No one should be called an enemy until he has earned the title. Movement leaders, of course, must calculate their chances of winning support here or there in the society as realistically as they can. But their public stance should be open as long as openness is at all safe. They need to win support from people whose first response is worried, unsure, or hostile, and they can only do that if they avoid labeling those people on the basis of their first response. Some enemies are implacable, but that is no reason to set out to make implacable enemies.

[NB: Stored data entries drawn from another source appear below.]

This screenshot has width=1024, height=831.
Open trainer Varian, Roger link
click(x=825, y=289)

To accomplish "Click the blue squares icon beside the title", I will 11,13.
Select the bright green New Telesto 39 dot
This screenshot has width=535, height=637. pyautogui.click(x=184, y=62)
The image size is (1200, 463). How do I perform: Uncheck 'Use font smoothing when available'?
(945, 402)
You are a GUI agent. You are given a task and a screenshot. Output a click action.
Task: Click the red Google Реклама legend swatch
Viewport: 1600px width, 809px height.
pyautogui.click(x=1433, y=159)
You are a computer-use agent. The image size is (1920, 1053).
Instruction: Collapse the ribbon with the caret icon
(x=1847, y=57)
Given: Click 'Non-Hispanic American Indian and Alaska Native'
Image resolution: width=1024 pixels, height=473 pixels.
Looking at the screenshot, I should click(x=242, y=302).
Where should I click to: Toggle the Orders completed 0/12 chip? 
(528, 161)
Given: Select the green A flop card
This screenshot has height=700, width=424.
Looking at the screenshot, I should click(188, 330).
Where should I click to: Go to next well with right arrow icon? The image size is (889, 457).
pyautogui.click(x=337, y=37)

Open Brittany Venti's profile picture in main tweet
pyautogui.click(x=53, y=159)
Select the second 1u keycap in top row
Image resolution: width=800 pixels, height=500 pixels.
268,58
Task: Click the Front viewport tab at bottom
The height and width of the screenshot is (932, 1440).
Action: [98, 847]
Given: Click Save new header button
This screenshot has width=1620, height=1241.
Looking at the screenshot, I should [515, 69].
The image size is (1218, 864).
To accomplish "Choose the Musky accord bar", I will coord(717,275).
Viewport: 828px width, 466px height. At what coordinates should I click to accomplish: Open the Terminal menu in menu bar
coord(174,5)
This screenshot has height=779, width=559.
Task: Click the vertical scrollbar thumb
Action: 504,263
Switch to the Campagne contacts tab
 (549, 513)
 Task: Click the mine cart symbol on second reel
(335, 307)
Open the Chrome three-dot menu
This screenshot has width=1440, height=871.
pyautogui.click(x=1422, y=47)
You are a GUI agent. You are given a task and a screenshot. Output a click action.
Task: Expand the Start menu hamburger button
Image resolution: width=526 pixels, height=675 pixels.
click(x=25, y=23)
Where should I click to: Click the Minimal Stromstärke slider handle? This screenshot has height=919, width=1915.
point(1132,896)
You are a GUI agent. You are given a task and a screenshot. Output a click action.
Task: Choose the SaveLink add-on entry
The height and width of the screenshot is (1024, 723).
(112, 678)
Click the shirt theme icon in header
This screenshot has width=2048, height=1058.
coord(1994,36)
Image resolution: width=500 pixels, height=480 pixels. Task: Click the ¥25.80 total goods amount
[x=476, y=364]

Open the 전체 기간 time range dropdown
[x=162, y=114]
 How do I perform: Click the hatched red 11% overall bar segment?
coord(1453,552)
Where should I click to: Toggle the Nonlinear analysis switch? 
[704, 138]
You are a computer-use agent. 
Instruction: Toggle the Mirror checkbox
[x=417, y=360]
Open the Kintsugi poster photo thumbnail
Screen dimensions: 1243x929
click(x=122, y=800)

Even if it does not seek out enemies, however, a movement may find itself fundamentally at odds with conventional moral or political standards, or with established social interests. Then it is forced to make the best of its embattled state, and since its every action is an affront or a threat to large numbers of men and women, the available options are limited. It is a great temptation, at such moments, to blame the people who are affronted and threatened. Who else is responsible for the isolation and failure of the movement? But just as seventeenth-century pamphleteers always attacked not the king but the king’s advisers, so today one must attack not the people but the people’s leaders. For the rest, the tasks of an isolated band of activists are obviously educational: it must put its case, doing whatever is necessary to attract some notice, but never insulting those who turn away unconvinced. It must look and sound more winning than it is.